Example Computing Device
[0030] FIG. 2 illustrates an example device 200, with a processor
202 and memory 204 for hosting an well trajectory adjustment module
206 configured to implement various embodiments of well trajectory
adjustment as discussed in this disclosure. Memory 204 can also
host one or more databases and can include one or more forms of
volatile data storage media such as random access memory (RAM),
and/or one or more forms of nonvolatile storage media (such as
read-only memory (ROM), flash memory, and so forth).
[0031] Device 200 is one example of a computing device or
programmable device, and is not intended to suggest any limitation
as to scope of use or functionality of device 200 and/or its
possible architectures. For example, device 200 can comprise one or
more computing devices, programmable logic controllers (PLCs),
etc.
[0032] Further, device 200 should not be interpreted as having any
dependency relating to one or a combination of components
illustrated in device 200. For example, device 200 may include one
or more of a computer, such as a laptop computer, a desktop
computer, a mainframe computer, etc., or any combination or
accumulation thereof
[0033] Device 200 can also include a bus 208 configured to allow
various components and devices, such as processors 202, memory 204,
and local data storage 210, among other components, to communicate
with each other.
[0034] Bus 208 can include one or more of any of several types of
bus structures, including a memory bus or memory controller, a
peripheral bus, an accelerated graphics port, and a processor or
local bus using any of a variety of bus architectures.

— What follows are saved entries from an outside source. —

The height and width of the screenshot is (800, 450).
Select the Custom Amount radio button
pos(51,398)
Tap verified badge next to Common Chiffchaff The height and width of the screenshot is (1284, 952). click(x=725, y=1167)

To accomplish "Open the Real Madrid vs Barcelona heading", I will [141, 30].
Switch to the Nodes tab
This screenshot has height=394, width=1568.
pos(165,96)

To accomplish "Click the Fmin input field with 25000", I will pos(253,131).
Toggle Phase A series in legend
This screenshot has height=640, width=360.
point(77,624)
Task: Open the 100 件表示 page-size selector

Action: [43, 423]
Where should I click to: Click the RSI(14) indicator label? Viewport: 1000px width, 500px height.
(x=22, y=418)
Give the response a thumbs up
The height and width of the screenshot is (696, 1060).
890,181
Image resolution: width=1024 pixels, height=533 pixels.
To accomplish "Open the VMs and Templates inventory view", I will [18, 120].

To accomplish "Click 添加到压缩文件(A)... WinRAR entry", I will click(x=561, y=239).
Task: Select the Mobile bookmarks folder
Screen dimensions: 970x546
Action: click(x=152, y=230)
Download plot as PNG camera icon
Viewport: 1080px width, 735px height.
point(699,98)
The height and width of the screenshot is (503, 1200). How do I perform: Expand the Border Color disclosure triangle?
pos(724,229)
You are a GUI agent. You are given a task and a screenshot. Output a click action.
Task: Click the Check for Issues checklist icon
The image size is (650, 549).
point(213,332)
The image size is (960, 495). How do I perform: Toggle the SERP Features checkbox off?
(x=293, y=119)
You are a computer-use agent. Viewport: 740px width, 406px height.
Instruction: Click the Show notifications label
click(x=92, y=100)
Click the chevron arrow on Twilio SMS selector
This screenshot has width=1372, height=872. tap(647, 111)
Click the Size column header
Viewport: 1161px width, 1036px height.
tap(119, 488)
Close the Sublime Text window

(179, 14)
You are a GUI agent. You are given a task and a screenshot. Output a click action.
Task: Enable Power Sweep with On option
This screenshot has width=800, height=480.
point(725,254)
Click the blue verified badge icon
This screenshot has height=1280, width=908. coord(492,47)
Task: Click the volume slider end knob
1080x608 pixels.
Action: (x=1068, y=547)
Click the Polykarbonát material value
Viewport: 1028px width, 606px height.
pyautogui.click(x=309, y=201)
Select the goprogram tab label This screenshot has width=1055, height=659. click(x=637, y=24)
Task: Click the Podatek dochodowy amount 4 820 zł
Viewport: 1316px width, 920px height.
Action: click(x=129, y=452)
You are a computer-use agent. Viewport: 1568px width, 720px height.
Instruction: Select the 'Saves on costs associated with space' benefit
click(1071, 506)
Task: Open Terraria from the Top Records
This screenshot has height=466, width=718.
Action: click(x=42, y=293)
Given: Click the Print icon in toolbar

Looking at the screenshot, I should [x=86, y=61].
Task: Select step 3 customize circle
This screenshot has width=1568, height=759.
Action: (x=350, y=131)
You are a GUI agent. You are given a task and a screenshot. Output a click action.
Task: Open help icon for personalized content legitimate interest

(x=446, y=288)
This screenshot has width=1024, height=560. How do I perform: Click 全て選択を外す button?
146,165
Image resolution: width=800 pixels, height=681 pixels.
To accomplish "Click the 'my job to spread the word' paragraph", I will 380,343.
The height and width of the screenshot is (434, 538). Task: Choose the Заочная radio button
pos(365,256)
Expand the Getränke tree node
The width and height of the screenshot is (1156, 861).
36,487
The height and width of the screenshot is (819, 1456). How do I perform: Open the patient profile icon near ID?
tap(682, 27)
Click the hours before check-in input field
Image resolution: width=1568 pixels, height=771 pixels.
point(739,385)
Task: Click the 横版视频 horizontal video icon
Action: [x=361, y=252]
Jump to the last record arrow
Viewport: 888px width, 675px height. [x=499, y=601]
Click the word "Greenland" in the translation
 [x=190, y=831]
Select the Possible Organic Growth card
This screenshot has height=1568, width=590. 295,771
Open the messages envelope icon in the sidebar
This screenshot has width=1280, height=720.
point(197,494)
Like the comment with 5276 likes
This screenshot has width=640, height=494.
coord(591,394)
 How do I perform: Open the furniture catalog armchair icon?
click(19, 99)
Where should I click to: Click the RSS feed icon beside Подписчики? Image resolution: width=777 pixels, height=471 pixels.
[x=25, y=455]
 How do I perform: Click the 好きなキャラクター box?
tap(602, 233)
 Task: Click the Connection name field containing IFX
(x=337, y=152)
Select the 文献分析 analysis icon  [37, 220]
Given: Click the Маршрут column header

Bus 208 can
also include wired and/or wireless buses.
[0035] Local data storage 210 can include fixed media (e.g., RAM,
ROM, a fixed hard drive, etc.) as well as removable media (e.g., a
flash memory drive, a removable hard drive, optical disks, magnetic
disks, and so forth).
[0036] One or more input/output (I/O) device(s) 212 may also
communicate via a user interface (UI) controller 214, which may
connect with I/O device(s) 212 either directly or through bus
208.
[0037] In one possible implementation, a network interface 216 may
communicate outside of device 200 via a connected network, and in
some implementations may communicate with hardware, such as
equipment 130, one or more sensors 140, etc.
[0038] In one possible embodiment, equipment 130 may communicate
with device 200 as input/output device(s) 212 via bus 208, such as
via a USB port, for example.
[0039] A media drive/interface 218 can accept removable tangible
media 220, such as flash drives, optical disks, removable hard
drives, software products, etc. In one possible implementation,
logic, computing instructions, and/or software programs comprising
elements of well trajectory adjustment module 206 may reside on
removable media 220 readable by media drive/interface 218.
[0040] In one possible embodiment, input/output device(s) 212 can
allow a user to enter commands and information to device 200, and
also allow information to be presented to the user and/or other
components or devices. Examples of input device(s) 212 include, for
example, sensors, a keyboard, a cursor control device (e.g., a
mouse), a microphone, a scanner, and any other input devices known
in the art. Examples of output devices include a display device
(e.g., a monitor or projector), speakers, a printer, a network
card, and so on.
[0041] Various processes of well trajectory adjustment module 206
may be described herein in the general context of software or
program modules, or the techniques and modules may be implemented
in pure computing hardware. Software generally includes routines,
programs, objects, components, data structures, and so forth that
perform particular tasks or implement particular abstract data
types. An implementation of these modules and techniques may be
stored on or transmitted across some form of tangible
computer-readable media. Computer-readable media can be any
available data storage medium or media that is tangible and can be
accessed by a computing device. Computer readable media may thus
comprise computer storage media. "Computer storage media"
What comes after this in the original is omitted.